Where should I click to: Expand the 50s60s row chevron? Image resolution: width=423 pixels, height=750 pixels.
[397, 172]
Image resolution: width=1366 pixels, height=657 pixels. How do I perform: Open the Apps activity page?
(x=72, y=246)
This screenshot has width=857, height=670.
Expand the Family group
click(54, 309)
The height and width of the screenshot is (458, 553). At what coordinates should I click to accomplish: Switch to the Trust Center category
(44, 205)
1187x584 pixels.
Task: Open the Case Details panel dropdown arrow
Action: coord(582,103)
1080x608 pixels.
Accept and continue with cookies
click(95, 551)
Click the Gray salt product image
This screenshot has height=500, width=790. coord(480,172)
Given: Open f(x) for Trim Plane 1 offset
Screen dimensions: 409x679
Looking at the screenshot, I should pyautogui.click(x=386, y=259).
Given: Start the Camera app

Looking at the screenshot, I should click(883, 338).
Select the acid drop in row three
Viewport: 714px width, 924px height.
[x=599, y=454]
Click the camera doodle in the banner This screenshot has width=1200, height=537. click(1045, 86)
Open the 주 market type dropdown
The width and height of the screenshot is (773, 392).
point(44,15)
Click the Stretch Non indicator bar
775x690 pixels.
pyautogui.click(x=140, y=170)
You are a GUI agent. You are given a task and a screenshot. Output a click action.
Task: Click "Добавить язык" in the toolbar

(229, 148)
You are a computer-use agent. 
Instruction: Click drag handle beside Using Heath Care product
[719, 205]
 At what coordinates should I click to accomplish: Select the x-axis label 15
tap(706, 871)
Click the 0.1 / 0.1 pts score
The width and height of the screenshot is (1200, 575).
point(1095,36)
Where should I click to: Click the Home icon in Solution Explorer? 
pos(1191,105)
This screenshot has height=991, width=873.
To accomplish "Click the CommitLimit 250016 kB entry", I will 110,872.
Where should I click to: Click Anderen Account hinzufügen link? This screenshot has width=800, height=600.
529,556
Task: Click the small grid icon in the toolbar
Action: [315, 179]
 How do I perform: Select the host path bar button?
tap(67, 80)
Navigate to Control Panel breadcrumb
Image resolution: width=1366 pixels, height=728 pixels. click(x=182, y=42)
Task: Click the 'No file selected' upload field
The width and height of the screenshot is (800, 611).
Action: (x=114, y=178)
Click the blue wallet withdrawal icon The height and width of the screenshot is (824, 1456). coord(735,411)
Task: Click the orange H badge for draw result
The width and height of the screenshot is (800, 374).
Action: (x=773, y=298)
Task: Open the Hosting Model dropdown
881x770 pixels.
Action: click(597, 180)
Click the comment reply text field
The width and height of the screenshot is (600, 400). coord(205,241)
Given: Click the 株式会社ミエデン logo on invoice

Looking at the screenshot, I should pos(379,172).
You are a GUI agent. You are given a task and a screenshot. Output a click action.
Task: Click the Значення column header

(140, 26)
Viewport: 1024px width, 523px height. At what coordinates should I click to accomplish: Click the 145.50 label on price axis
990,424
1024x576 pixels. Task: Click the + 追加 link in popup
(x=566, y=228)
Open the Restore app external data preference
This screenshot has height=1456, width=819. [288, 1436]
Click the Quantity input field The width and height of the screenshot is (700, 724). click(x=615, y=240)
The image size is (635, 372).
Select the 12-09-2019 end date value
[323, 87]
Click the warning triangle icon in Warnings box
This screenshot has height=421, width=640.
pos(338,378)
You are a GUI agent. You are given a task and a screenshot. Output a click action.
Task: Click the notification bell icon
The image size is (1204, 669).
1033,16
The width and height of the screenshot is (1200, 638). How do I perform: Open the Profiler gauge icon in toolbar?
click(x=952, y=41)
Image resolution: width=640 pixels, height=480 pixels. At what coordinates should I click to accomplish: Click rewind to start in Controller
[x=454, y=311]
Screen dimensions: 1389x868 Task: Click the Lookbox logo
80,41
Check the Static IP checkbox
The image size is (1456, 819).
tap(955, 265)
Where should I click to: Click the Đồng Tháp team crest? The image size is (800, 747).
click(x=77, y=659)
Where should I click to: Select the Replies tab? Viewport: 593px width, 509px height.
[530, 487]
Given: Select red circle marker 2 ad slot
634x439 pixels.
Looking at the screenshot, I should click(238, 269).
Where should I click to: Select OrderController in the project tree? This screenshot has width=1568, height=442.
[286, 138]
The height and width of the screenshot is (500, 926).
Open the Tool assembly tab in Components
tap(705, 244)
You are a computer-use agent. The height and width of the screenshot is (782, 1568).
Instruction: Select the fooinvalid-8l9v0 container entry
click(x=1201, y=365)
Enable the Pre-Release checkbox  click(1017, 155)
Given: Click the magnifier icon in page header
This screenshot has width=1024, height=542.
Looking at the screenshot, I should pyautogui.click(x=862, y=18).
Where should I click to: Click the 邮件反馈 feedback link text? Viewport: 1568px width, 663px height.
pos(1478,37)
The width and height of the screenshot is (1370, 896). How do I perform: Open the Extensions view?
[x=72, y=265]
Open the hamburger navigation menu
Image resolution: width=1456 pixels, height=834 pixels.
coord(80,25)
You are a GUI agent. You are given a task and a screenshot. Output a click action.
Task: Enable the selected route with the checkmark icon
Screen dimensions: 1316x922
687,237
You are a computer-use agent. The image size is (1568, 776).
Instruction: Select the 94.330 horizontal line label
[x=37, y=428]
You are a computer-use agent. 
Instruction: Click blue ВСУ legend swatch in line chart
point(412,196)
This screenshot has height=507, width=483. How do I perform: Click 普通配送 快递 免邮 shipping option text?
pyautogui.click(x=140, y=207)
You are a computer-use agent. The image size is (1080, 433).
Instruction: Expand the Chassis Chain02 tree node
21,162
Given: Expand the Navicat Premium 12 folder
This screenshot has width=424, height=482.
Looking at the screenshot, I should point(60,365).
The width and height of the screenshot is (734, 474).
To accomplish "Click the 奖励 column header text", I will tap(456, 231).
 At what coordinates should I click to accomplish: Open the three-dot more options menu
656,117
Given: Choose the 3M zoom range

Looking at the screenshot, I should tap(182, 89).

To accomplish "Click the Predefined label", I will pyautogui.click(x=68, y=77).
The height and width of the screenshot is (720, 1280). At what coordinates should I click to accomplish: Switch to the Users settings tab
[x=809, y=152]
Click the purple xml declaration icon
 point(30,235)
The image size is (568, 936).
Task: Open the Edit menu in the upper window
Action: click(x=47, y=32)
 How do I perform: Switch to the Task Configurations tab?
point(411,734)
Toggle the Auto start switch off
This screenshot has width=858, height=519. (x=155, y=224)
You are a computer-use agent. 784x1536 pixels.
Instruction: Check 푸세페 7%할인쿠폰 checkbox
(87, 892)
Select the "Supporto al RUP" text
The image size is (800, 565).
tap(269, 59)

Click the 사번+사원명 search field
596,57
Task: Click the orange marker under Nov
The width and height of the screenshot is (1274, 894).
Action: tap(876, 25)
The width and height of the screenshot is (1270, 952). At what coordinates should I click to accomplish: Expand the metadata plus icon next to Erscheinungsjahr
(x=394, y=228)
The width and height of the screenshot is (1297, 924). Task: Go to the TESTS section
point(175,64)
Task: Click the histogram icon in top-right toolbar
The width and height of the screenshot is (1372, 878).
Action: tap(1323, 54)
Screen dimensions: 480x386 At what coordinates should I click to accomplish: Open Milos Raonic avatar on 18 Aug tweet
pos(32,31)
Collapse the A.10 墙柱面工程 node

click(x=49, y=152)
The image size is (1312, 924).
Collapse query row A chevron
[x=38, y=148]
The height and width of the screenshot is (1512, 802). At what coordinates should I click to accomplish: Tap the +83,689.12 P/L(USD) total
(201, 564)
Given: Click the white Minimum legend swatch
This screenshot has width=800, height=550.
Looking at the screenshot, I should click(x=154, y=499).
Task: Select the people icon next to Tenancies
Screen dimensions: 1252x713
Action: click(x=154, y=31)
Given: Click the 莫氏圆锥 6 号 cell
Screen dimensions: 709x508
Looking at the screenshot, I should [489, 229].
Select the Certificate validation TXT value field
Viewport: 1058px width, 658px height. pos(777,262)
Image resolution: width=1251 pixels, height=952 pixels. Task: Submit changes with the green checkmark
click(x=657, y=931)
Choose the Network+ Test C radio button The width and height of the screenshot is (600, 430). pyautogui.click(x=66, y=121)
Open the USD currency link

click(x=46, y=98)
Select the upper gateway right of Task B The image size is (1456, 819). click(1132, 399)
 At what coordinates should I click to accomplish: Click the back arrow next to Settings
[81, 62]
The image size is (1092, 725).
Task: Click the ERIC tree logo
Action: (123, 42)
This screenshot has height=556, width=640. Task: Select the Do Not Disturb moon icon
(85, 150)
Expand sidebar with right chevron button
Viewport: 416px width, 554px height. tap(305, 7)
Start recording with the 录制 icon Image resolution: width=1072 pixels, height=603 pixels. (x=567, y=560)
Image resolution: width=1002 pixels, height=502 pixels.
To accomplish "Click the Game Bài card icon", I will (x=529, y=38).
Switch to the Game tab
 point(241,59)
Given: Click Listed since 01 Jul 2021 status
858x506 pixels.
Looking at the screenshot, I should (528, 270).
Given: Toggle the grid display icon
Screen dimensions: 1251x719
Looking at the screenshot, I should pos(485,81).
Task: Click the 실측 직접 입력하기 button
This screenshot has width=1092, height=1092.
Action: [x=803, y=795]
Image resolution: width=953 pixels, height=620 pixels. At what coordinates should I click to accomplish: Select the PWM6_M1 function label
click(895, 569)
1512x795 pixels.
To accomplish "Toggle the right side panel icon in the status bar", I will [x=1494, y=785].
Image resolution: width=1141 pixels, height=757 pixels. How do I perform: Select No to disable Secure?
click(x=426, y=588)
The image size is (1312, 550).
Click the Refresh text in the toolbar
⁂
Would you please repeat exactly the lines above, starting at the line with "634x439 pixels." and stopping at the line with "You are a computer-use agent. The image size is (1568, 776).", both included?

◆ Answer for this exercise
634x439 pixels.
Looking at the screenshot, I should click(238, 269).
Where should I click to: Select OrderController in the project tree? This screenshot has width=1568, height=442.
[286, 138]
The height and width of the screenshot is (500, 926).
Open the Tool assembly tab in Components
tap(705, 244)
You are a computer-use agent. The height and width of the screenshot is (782, 1568).
Instruction: Select the fooinvalid-8l9v0 container entry
click(x=1201, y=365)
Enable the Pre-Release checkbox  click(1017, 155)
Given: Click the magnifier icon in page header
This screenshot has width=1024, height=542.
Looking at the screenshot, I should pyautogui.click(x=862, y=18).
Where should I click to: Click the 邮件反馈 feedback link text? Viewport: 1568px width, 663px height.
pos(1478,37)
The width and height of the screenshot is (1370, 896). How do I perform: Open the Extensions view?
[x=72, y=265]
Open the hamburger navigation menu
Image resolution: width=1456 pixels, height=834 pixels.
coord(80,25)
You are a GUI agent. You are given a task and a screenshot. Output a click action.
Task: Enable the selected route with the checkmark icon
Screen dimensions: 1316x922
687,237
You are a computer-use agent. The image size is (1568, 776).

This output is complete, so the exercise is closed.